Arts Learning
ACHF Arts Education
80 residents total from Little Sisters of the Poor and Sholom Homes will attend weekly sessions of singing, percussion, and some movement. More than 80% of session participants and staff will report that the arts experience was enriching and satisfying, and that it improved their quality of life. Artistic staff will make and note weekly observations of changes in individual participants. Facility staff will attend all sessions and make separate observations, which they will report on an ongoing basis to Sounds of Hope staff. Subjective feedback will be solicited from participants following each session. Because of writing and reading challenges faced by many participants, the subjective feedback will generally be oral. Quarterly, the artistic staff will review the progress of each group meeting learning objectives.
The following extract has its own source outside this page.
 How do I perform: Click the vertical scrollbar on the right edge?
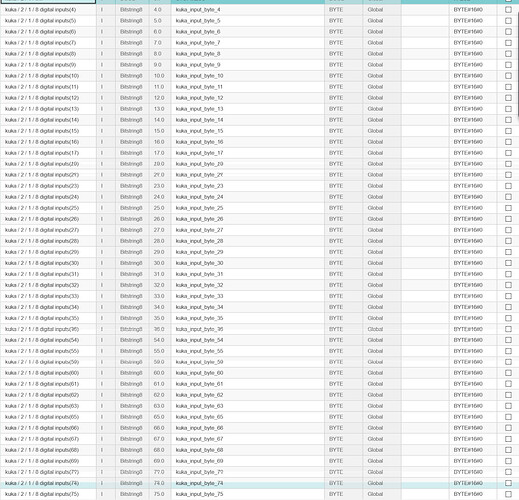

Because we had a somewhat "captive" audience at each facility, we had great success reaching the community we desired to serve. Most of our participants were home-bound and many were also wheelchair-bound or walker-bound. Our success reaching most of those residents who were physically capable of attending was in large part due to an enthusiastic staff in each facility and an equally enthusiastic word-of-mouth promotion among those residents able to remember us from day to day. In both facilities, we achieved our targeted numbers, which had been established with the prior input of staff based on their knowledge of the residents. Staff was extremely good about coordinating schedules, reminding participants, and attending themselves in a support function. At Little Sisters, sessions were preceded by an ice cream social that certainly didn't hurt attendance. Also, during the ice cream socials, a 96-year-old resident played piano to add music to the event and to get participants more in the mood to sing. Schedules were more fluid at Sholom Homes, where better finances made more events outside ours possible, and as a result we had occasional issues with conflicts of events or schedule changes that were not as well coordinated by the facility's staff as they should have been, but this was only occasionally and it did not cause too much disruption. On the question of diversity, since participation was nearly 100%, we achieved as much diversity as possible. In the summer concerts, we brought performers meeting our diversity goals, with the youth who interacted with the residents coming from 15 countries on 5 continents, and with local performers from diverse ethnic and racial origins. 60-80 participants at Little Sisters of the Poor and Sholom Homes regularly attended singing, percussion, and movement sessions. 100 percent of those participants reported that the sessions improved the arts quality of their lives.